Data for the task ::
--- Start ---

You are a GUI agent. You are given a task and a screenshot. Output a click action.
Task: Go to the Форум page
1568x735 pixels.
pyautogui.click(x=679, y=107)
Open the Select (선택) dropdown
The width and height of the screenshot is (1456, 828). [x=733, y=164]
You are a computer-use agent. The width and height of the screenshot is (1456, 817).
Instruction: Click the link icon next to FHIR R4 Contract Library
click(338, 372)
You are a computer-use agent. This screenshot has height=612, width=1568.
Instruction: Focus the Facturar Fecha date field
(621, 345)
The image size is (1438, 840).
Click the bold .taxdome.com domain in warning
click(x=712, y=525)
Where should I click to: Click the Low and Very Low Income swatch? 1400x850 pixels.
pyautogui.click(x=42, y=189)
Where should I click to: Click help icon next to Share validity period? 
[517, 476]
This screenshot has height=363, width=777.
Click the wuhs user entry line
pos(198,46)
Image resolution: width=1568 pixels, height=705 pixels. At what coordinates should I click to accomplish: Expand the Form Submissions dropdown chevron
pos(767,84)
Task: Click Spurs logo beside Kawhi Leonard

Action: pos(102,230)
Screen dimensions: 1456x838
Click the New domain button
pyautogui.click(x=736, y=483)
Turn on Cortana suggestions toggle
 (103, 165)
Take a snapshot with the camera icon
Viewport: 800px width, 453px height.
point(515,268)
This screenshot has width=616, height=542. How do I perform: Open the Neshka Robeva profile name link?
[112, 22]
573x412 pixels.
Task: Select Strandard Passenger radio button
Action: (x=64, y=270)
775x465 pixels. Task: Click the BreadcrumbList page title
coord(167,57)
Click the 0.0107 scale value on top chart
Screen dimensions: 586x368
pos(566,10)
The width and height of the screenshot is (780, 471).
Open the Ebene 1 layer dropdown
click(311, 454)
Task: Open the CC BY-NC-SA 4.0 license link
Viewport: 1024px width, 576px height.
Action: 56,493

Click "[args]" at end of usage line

--- End ---

What is expected ::
Recast every line of the listing above as a numbered list, one line per entry, and drop the blank lines.

Result ::
1. You are a GUI agent. You are given a task and a screenshot. Output a click action.
2. Task: Go to the Форум page
3. 1568x735 pixels.
4. pyautogui.click(x=679, y=107)
5. Open the Select (선택) dropdown
6. The width and height of the screenshot is (1456, 828). [x=733, y=164]
7. You are a computer-use agent. The width and height of the screenshot is (1456, 817).
8. Instruction: Click the link icon next to FHIR R4 Contract Library
9. click(338, 372)
10. You are a computer-use agent. This screenshot has height=612, width=1568.
11. Instruction: Focus the Facturar Fecha date field
12. (621, 345)
13. The image size is (1438, 840).
14. Click the bold .taxdome.com domain in warning
15. click(x=712, y=525)
16. Where should I click to: Click the Low and Very Low Income swatch? 1400x850 pixels.
17. pyautogui.click(x=42, y=189)
18. Where should I click to: Click help icon next to Share validity period? 
19. [517, 476]
20. This screenshot has height=363, width=777.
21. Click the wuhs user entry line
22. pos(198,46)
23. Image resolution: width=1568 pixels, height=705 pixels. At what coordinates should I click to accomplish: Expand the Form Submissions dropdown chevron
24. pos(767,84)
25. Task: Click Spurs logo beside Kawhi Leonard
26. Action: pos(102,230)
27. Screen dimensions: 1456x838
28. Click the New domain button
29. pyautogui.click(x=736, y=483)
30. Turn on Cortana suggestions toggle
31.  (103, 165)
32. Take a snapshot with the camera icon
33. Viewport: 800px width, 453px height.
34. point(515,268)
35. This screenshot has width=616, height=542. How do I perform: Open the Neshka Robeva profile name link?
36. [112, 22]
37. 573x412 pixels.
38. Task: Select Strandard Passenger radio button
39. Action: (x=64, y=270)
40. 775x465 pixels. Task: Click the BreadcrumbList page title
41. coord(167,57)
42. Click the 0.0107 scale value on top chart
43. Screen dimensions: 586x368
44. pos(566,10)
45. The width and height of the screenshot is (780, 471).
46. Open the Ebene 1 layer dropdown
47. click(311, 454)
48. Task: Open the CC BY-NC-SA 4.0 license link
49. Viewport: 1024px width, 576px height.
50. Action: 56,493
51. Click "[args]" at end of usage line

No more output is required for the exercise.